Fishing boats are moored near Paraguana Refining Center, the largest refinery of Venezuelan state energy company PDVSA, on Oct. 2, 2021, following a crude spill in September from a connecting pipeline, in Punta Cardon, Venezuela.
Fishing boats are moored near Paraguana Refining Center, the largest refinery of Venezuelan state energy company PDVSA, on Oct. 2, 2021, following a crude spill in September from a connecting pipeline, in Punta Cardon, Venezuela.

VOA: This deepening cooperation between Iran and Venezuela has spread to many sectors of the Venezuelan government and economy. What do the people of Venezuela think about Iran's growing involvement in their daily life?

Borges: That's a very important question. People feel that Venezuela right now is like a country under different occupations. Maduro has opened the door of Venezuela to the Russians, for example, and they go freely to different places for recreation. Maduro has opened the doors for the Cubans, and they have been handling many things in Venezuela since many years ago: education, health care and even the armed forces.

The presence of Iranians and people from other countries that are different from our culture — for regular Venezuelan people, it is something strange that has nothing to do with our tradition. It’s like a political occupation of our country and it’s trying to change our democratic values. At the end of the day, what those [political occupiers] are doing is simply using our country as a base in order to develop operations in Latin America. This is something that has to be taken seriously by Western countries.

VOA: President Maduro said recently he would like a normalization of relations with the United States. After he said that, Iran expressed some public concern saying, so to speak, ‘no, we don't want you, Venezuela, to go down that route.’ Obviously, Iran and the U.S. have a very tense relationship. So, how much of an impact do you think Maduro's signals about normalization with the U.S. could affect his relationship with Iran?

Borges: I think Maduro wants to be in the best of all worlds. He wants to have a relationship with the U.S. He wants to keep this subordination to the Cubans. He wants to be a partner of the Russians and Iranians to [learn from them how to] avoid U.S. sanctions. He wants to be protected by China.

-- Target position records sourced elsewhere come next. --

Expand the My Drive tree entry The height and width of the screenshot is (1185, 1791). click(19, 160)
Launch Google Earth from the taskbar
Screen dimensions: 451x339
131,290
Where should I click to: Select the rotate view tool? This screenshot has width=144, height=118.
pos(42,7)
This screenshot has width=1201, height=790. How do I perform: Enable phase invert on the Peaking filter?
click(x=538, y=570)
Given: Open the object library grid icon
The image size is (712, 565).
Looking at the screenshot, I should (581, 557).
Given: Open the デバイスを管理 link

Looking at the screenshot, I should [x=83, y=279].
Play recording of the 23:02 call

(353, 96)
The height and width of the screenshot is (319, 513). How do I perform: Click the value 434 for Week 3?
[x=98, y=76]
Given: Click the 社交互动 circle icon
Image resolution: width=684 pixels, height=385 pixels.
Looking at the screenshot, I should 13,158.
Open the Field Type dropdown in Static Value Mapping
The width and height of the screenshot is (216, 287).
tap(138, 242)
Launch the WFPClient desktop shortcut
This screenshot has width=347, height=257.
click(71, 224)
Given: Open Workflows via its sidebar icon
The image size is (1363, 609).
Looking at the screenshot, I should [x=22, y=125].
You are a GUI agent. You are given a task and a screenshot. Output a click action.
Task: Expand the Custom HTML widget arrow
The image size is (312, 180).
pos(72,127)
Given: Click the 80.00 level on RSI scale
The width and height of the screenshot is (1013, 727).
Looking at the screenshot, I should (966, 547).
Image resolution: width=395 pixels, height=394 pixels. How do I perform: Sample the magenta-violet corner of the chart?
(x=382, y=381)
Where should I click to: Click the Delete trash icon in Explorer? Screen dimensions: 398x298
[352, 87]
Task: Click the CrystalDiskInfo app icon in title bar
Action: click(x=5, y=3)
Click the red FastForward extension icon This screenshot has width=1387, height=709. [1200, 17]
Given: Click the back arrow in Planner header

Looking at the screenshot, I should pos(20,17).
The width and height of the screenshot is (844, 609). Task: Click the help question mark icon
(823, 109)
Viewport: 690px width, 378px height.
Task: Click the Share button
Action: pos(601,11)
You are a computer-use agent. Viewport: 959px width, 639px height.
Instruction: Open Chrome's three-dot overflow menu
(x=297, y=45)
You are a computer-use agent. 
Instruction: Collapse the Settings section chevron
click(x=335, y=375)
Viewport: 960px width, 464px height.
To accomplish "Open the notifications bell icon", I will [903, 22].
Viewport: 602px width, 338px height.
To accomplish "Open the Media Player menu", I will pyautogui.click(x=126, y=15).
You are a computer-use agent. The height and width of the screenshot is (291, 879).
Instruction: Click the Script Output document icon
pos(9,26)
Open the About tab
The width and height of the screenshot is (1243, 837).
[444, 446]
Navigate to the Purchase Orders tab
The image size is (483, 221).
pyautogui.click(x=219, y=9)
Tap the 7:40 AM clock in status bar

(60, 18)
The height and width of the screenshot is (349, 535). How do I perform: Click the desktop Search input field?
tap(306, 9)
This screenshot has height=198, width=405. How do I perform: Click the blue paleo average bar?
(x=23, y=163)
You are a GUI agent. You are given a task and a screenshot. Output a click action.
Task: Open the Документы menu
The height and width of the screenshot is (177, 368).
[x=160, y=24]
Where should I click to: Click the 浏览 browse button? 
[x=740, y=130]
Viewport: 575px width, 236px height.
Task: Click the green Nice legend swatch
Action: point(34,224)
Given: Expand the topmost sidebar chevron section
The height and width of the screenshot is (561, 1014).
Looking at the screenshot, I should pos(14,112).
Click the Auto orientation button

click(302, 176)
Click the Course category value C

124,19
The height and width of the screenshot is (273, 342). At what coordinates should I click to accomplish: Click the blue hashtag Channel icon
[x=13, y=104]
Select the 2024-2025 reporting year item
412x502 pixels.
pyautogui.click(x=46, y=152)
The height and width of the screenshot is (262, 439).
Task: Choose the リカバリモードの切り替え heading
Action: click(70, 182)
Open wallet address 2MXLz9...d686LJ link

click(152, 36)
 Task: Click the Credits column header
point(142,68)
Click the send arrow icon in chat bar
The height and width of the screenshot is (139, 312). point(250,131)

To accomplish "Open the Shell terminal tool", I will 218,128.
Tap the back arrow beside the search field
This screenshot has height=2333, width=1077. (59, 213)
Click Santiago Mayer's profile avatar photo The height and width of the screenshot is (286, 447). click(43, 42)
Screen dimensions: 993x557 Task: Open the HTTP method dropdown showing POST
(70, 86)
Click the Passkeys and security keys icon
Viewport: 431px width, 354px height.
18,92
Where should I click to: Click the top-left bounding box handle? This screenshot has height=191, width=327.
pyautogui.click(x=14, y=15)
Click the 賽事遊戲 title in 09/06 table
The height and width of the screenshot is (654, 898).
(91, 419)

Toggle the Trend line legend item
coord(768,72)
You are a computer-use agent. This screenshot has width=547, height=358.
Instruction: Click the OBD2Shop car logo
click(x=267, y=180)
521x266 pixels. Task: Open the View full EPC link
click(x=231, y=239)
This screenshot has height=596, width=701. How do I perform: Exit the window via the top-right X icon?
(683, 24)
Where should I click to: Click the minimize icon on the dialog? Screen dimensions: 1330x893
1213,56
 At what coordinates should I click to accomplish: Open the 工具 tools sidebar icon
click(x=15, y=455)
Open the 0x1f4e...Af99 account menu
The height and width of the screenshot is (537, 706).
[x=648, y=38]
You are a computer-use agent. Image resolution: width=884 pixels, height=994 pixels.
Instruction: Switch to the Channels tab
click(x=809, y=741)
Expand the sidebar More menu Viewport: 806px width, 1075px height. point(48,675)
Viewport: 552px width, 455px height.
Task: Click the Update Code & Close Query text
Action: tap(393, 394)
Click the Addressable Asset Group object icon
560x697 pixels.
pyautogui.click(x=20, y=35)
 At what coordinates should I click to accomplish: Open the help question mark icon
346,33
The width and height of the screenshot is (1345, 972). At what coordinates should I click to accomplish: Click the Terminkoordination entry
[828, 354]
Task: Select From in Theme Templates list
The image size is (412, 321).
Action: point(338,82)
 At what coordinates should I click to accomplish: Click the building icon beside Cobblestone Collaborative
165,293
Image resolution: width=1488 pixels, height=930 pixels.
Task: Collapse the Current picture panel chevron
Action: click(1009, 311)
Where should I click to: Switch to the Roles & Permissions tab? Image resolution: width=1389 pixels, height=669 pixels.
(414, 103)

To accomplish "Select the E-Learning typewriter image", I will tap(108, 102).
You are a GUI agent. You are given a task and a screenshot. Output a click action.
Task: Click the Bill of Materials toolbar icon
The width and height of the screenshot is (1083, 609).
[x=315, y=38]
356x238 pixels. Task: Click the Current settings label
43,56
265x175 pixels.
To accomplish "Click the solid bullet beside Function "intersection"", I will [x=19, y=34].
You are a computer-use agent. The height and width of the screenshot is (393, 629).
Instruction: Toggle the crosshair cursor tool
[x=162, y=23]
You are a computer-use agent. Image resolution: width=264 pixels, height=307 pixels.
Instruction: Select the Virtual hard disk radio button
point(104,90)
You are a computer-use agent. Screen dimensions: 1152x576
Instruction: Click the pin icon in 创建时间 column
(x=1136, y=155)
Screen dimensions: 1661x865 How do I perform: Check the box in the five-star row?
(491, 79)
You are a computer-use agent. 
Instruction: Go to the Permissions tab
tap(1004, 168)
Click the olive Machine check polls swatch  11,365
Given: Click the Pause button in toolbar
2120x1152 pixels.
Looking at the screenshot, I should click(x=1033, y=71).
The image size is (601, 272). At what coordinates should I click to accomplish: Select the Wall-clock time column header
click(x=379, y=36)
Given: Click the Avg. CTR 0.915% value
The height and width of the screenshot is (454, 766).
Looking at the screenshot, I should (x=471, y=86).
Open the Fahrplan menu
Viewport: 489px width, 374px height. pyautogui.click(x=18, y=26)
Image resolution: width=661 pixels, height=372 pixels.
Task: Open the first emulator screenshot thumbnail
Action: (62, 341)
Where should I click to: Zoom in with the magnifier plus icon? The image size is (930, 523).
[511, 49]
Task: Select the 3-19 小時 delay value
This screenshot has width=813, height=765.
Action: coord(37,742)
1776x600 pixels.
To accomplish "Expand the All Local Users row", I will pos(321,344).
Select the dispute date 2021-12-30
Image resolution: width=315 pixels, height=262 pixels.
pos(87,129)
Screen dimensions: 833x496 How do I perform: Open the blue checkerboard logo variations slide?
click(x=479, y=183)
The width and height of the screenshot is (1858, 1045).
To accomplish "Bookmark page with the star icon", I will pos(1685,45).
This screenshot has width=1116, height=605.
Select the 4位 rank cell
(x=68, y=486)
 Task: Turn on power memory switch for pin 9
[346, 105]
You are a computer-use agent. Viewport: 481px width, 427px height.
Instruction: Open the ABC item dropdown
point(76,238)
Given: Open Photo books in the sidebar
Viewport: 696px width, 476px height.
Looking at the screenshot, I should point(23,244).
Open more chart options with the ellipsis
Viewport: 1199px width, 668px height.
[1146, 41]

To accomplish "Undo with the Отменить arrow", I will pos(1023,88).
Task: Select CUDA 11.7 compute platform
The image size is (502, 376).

So, in my view, we have to build more pressure on Maduro for him to choose if he wants to be on the side of the democratic world, the free world, the human rights world; or if he wants to be part of autocracies and anti-democratic and anti-Western values. This [kind of choice] has to be black and white for Maduro. But he wants to be in a gray zone, which is very dangerous for democracy and human rights all over Latin America.